#### [Directions for this task]
Line by line, transcribe all of the entries exactly.

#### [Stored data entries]
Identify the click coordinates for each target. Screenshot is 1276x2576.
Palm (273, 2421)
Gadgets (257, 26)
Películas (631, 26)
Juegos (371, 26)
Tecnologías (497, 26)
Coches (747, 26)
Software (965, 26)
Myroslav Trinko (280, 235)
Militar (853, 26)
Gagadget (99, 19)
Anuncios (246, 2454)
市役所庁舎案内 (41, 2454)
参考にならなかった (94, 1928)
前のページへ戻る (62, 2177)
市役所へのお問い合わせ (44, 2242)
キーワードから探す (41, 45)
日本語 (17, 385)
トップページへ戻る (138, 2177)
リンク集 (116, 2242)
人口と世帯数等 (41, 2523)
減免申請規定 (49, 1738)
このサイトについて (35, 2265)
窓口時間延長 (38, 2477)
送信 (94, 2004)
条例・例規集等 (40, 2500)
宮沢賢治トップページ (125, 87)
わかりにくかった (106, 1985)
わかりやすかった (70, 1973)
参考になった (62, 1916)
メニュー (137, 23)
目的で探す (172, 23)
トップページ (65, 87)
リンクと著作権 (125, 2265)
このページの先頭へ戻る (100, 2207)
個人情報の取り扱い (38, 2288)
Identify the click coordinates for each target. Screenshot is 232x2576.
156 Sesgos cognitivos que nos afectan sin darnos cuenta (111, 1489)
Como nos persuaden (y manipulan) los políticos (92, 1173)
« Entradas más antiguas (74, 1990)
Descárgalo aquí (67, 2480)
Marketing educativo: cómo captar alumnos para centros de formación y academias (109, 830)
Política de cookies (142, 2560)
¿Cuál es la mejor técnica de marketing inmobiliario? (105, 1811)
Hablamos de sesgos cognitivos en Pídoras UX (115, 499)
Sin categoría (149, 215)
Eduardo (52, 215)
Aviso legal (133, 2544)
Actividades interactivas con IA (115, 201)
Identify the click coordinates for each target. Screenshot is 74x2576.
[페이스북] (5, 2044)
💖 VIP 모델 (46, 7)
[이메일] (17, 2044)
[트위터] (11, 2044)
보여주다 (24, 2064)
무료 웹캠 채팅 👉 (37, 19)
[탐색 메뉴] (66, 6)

#### [Task solution]
Identify the click coordinates for each target. Screenshot is 1276x2576.
Palm (273, 2421)
Gadgets (257, 26)
Películas (631, 26)
Juegos (371, 26)
Tecnologías (497, 26)
Coches (747, 26)
Software (965, 26)
Myroslav Trinko (280, 235)
Militar (853, 26)
Gagadget (99, 19)
Anuncios (246, 2454)
市役所庁舎案内 (41, 2454)
参考にならなかった (94, 1928)
前のページへ戻る (62, 2177)
市役所へのお問い合わせ (44, 2242)
キーワードから探す (41, 45)
日本語 (17, 385)
トップページへ戻る (138, 2177)
リンク集 (116, 2242)
人口と世帯数等 (41, 2523)
減免申請規定 (49, 1738)
このサイトについて (35, 2265)
窓口時間延長 (38, 2477)
送信 (94, 2004)
条例・例規集等 (40, 2500)
宮沢賢治トップページ (125, 87)
わかりにくかった (106, 1985)
わかりやすかった (70, 1973)
参考になった (62, 1916)
メニュー (137, 23)
目的で探す (172, 23)
トップページ (65, 87)
リンクと著作権 (125, 2265)
このページの先頭へ戻る (100, 2207)
個人情報の取り扱い (38, 2288)
Identify the click coordinates for each target. Screenshot is 232x2576.
156 Sesgos cognitivos que nos afectan sin darnos cuenta (111, 1489)
Como nos persuaden (y manipulan) los políticos (92, 1173)
« Entradas más antiguas (74, 1990)
Descárgalo aquí (67, 2480)
Marketing educativo: cómo captar alumnos para centros de formación y academias (109, 830)
Política de cookies (142, 2560)
¿Cuál es la mejor técnica de marketing inmobiliario? (105, 1811)
Hablamos de sesgos cognitivos en Pídoras UX (115, 499)
Sin categoría (149, 215)
Eduardo (52, 215)
Aviso legal (133, 2544)
Actividades interactivas con IA (115, 201)
Identify the click coordinates for each target. Screenshot is 74x2576.
[페이스북] (5, 2044)
💖 VIP 모델 (46, 7)
[이메일] (17, 2044)
[트위터] (11, 2044)
보여주다 (24, 2064)
무료 웹캠 채팅 👉 (37, 19)
[탐색 메뉴] (66, 6)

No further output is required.